== SHORT EXERCISE A ==
Reproduce, word for word, the passage of the whole-life carbon article below that opens with the words containing "Few would disagree" and closes with "least not yet.".

02/09/2019
Tom de Saulles, Senior Manager of Building Sustainability at The Concrete Centre, discusses the merits of encouraging lifelong sustainability.
‘Green construction’ remains far from a black and white issue.
Whereas embodied carbon was once king with a focus on how to lower carbon during construction, we’re now seeing an encouraging shift towards whole-life analysis. This means measuring carbon impacts over a building’s lifetime and beyond, including materials extraction, product miles during construction, operation, maintenance and recyclability following demolition.
Few would disagree with the merits of this comprehensive approach, although it’s not a practice routinely applied in the design and construction of new homes and buildings – at least not yet.
However, encouraging progress has been made over the last year, with the Royal Institution of Chartered Surveyors (RICS) publishing a professional statement requiring members to undertake whole-life carbon assessments of new projects. Similarly, the draft New London Plan includes a new requirement for both embodied and whole-life carbon evaluation for construction projects.
These are significant and welcome developments that should help deliver buildings with optimised carbon footprints over their lifetime.
With the advent of ‘bytes and mortar’ construction and increasingly integrated design tools, it will also become easier to assess a building’s composite performance in response to different materials options. For example, digital tools will help enhance the accuracy of our lifetime performance predictions and translate the inherent benefits of concrete and masonry into tangible numbers, facilitating informed specification decisions.

== GIVEN INFORMATION ==
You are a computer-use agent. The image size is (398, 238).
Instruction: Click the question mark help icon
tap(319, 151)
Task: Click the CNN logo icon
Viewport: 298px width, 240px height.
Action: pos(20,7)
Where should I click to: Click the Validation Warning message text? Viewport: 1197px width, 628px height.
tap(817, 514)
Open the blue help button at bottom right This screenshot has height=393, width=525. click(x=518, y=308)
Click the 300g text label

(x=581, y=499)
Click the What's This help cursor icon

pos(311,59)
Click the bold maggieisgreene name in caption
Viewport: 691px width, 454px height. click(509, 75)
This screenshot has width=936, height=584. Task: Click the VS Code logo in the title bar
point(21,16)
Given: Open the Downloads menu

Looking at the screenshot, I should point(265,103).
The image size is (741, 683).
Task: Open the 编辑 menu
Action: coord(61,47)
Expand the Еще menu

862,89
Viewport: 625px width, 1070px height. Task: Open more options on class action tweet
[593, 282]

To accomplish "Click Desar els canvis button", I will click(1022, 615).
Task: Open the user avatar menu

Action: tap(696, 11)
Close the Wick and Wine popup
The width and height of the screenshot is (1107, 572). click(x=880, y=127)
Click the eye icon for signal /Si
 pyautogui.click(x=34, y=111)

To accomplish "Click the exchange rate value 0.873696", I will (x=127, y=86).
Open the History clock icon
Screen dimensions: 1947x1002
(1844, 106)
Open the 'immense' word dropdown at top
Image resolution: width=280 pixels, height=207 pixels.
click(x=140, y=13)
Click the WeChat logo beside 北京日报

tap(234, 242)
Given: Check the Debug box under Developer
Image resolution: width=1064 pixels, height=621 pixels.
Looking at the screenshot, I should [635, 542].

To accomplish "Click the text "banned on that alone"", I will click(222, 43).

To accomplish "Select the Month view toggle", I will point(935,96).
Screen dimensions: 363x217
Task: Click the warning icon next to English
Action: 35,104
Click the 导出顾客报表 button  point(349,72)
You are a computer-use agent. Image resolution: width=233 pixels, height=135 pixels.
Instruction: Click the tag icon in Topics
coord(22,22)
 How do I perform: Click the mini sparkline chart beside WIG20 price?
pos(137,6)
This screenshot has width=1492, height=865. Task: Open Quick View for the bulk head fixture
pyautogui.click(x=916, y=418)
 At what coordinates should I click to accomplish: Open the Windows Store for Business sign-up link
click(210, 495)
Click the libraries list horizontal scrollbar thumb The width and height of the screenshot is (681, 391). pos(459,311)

== SHORT EXERCISE B ==
Render as a numbered list only the lines of the rows above that run from the start of the rows through the line containing "Action: pos(20,7)", both ends included and blank lines left out.

== WORKED SOLUTION A ==
Few would disagree with the merits of this comprehensive approach, although it’s not a practice routinely applied in the design and construction of new homes and buildings – at least not yet.

== WORKED SOLUTION B ==
1. You are a computer-use agent. The image size is (398, 238).
2. Instruction: Click the question mark help icon
3. tap(319, 151)
4. Task: Click the CNN logo icon
5. Viewport: 298px width, 240px height.
6. Action: pos(20,7)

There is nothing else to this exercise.